Problem to solve: List every individual person identified by name in the following text on the history of Crimea.

:: Supplied text

LewRockwell.com
ANTI-STATE•ANTI-WAR•PRO-MARKET
March 3, 2014
In 1783 the Crimea was annexed by
Catherine the Great, thereby satisfying the longstanding quest of the
Russian Czars for a warm-water port. In fact, over the ages Sevastopol emerged
as a great naval base at the strategic tip of the Crimean peninsula, where it
became home to the mighty Black Sea Fleet of the Czars and then the
commissars.
For the next 171 years Crimea was an
integral part of Russia—a span that exceeds the 166 years that have
elapsed since California was annexed by a similar thrust of “Manifest
Destiny” on this continent, thereby providing, incidentally, the United States
Navy with its own warm-water port in San Diego. While no foreign forces
subsequently invaded the California coasts, it was most definitely not
Ukrainian and Polish rifles, artillery and blood which famously annihilated The
Charge Of The Light Brigade at the Crimean city of Balaclava in 1854; they
were Russians defending the homeland.
And the portrait of the
Russian ”hero” hanging in Putin’s office is that of Czar Nicholas
I—who’s brutal 30-year reign brought the Russian Empire to its historical
zenith, and who was revered in Russian hagiography as the defender of
Crimea, even as he lost the 1850s war to the Ottomans and Europeans. Besides
that, there is no evidence that Putin does historical apologies, anyway.

::::
:: Material provided

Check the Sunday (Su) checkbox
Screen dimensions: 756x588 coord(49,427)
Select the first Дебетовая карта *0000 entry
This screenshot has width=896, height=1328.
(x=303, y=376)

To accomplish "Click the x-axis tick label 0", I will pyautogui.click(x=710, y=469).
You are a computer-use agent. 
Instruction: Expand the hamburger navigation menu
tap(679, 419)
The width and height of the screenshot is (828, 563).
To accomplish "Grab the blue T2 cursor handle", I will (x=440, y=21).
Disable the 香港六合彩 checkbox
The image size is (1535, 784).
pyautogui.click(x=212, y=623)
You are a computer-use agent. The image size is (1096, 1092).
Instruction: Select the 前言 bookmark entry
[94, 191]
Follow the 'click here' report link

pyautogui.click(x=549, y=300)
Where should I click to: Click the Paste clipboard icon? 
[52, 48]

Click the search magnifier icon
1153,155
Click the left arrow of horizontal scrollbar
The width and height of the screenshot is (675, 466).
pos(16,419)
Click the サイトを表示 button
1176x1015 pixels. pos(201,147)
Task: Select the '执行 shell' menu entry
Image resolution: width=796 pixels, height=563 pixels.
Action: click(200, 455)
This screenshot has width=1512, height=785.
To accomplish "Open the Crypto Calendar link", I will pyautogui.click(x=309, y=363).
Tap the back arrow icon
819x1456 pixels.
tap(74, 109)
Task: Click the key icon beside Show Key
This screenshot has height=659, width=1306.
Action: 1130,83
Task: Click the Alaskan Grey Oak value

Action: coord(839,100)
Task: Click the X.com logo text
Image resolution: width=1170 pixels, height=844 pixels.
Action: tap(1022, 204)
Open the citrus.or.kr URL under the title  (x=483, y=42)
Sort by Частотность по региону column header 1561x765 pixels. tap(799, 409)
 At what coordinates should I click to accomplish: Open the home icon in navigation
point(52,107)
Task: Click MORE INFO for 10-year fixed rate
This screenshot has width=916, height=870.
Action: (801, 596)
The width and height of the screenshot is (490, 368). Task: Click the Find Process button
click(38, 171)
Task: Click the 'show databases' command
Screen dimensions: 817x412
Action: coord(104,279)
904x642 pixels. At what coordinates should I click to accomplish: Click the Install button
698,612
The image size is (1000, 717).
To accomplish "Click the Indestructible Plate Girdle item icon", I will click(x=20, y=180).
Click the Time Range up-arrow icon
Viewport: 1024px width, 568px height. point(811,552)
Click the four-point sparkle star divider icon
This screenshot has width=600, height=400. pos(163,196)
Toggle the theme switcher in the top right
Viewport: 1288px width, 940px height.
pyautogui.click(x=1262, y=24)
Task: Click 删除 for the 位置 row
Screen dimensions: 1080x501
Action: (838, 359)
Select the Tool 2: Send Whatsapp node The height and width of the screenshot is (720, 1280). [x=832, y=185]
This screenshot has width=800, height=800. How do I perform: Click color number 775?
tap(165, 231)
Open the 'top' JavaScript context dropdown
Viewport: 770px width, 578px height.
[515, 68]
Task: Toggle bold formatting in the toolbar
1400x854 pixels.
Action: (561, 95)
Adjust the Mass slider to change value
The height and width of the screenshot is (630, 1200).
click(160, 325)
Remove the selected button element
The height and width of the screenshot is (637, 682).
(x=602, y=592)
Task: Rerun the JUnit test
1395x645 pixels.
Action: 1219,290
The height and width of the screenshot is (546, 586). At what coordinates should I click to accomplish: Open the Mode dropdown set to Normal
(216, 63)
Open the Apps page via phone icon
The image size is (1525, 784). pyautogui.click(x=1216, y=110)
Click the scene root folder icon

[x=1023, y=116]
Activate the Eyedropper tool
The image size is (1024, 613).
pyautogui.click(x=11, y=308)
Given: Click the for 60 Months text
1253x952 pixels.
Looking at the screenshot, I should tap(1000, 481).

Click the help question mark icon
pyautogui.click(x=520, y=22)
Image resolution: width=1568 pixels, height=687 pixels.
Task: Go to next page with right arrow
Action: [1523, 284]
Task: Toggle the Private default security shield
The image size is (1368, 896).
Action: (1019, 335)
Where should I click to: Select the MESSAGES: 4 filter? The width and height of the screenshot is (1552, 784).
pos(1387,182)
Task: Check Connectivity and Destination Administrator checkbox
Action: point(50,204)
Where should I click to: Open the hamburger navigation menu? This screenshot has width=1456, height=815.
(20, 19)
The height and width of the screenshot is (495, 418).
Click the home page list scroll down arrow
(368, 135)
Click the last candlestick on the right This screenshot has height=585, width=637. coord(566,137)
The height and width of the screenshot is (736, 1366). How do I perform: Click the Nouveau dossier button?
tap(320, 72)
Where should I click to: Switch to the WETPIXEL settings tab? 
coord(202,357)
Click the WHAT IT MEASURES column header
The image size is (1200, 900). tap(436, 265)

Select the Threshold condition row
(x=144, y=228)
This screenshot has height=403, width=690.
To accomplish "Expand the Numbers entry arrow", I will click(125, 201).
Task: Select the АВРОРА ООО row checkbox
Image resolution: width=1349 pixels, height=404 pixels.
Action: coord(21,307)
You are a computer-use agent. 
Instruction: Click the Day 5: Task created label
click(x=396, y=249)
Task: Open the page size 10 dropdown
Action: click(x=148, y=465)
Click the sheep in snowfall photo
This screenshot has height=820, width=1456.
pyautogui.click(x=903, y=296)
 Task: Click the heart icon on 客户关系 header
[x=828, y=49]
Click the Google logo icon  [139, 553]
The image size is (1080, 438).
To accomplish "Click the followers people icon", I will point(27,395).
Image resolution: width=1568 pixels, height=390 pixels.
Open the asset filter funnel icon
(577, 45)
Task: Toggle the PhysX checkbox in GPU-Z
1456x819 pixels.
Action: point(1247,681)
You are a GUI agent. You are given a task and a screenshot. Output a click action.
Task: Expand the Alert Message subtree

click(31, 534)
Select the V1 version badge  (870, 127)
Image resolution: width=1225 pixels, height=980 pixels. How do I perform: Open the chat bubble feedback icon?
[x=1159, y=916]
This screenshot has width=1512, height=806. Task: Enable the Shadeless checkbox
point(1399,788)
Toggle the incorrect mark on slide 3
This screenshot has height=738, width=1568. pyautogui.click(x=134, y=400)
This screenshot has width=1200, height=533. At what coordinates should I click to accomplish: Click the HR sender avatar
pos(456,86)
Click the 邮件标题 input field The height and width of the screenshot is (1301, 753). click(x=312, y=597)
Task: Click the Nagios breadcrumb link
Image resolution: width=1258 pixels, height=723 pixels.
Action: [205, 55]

::::

Full output: Catherine the Great, Putin, Czar Nicholas I